→ Work task
Transcribe the lines below exactly, beginning with the line that holds "You are a computer-use agent. This" and ending with the final line, both included. Pictures are to be left out.

Stored data:
_ _ _ _ _

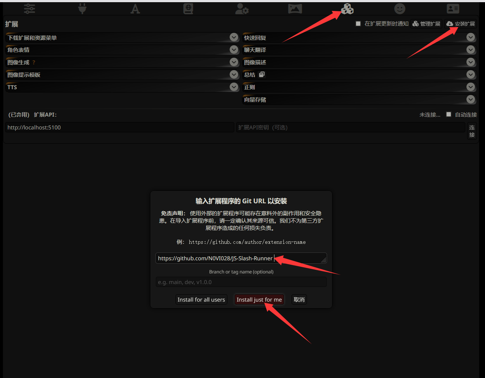Open the AI response settings sliders icon
This screenshot has width=485, height=378.
30,9
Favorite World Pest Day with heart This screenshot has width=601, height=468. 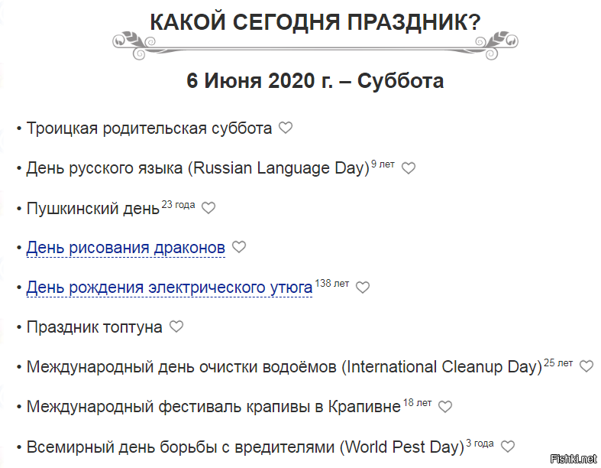pyautogui.click(x=507, y=446)
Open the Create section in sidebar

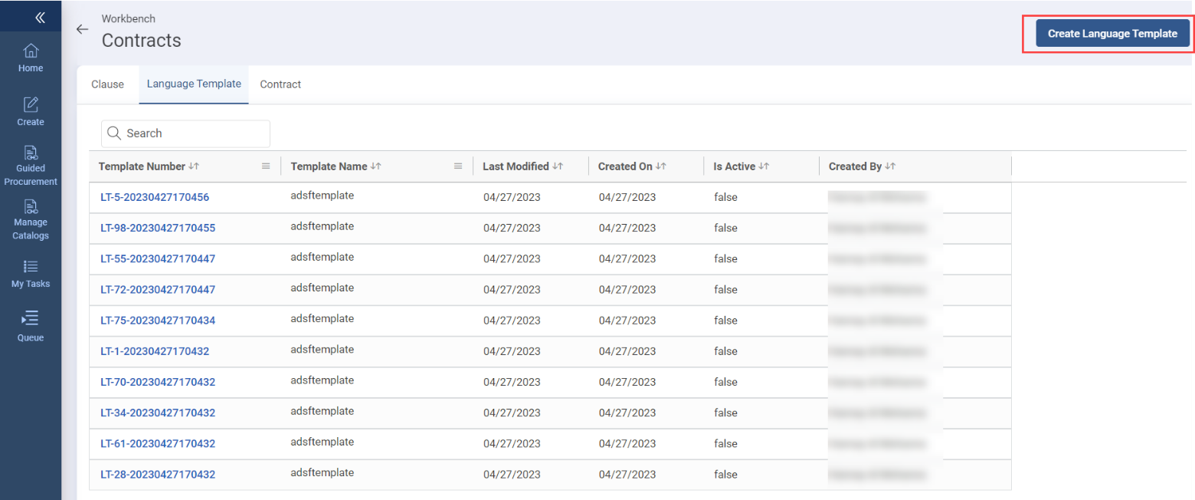31,112
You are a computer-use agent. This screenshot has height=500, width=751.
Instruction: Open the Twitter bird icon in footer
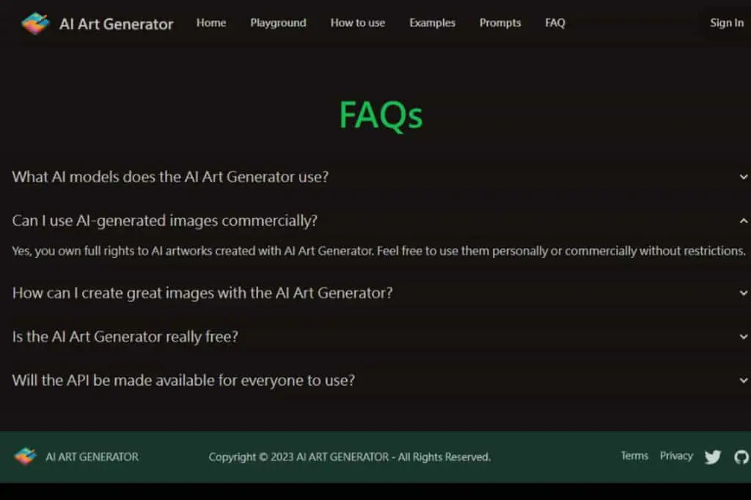pyautogui.click(x=713, y=457)
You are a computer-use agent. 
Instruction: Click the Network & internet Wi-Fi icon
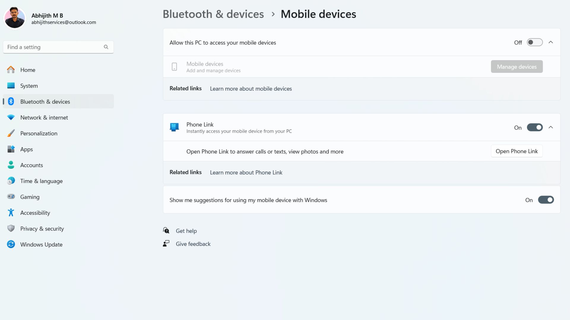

_ _ _ _ _

→ Problem solution
You are a computer-use agent. This screenshot has height=500, width=751.
Instruction: Open the Twitter bird icon in footer
pyautogui.click(x=713, y=457)
You are a computer-use agent. 
Instruction: Click the Network & internet Wi-Fi icon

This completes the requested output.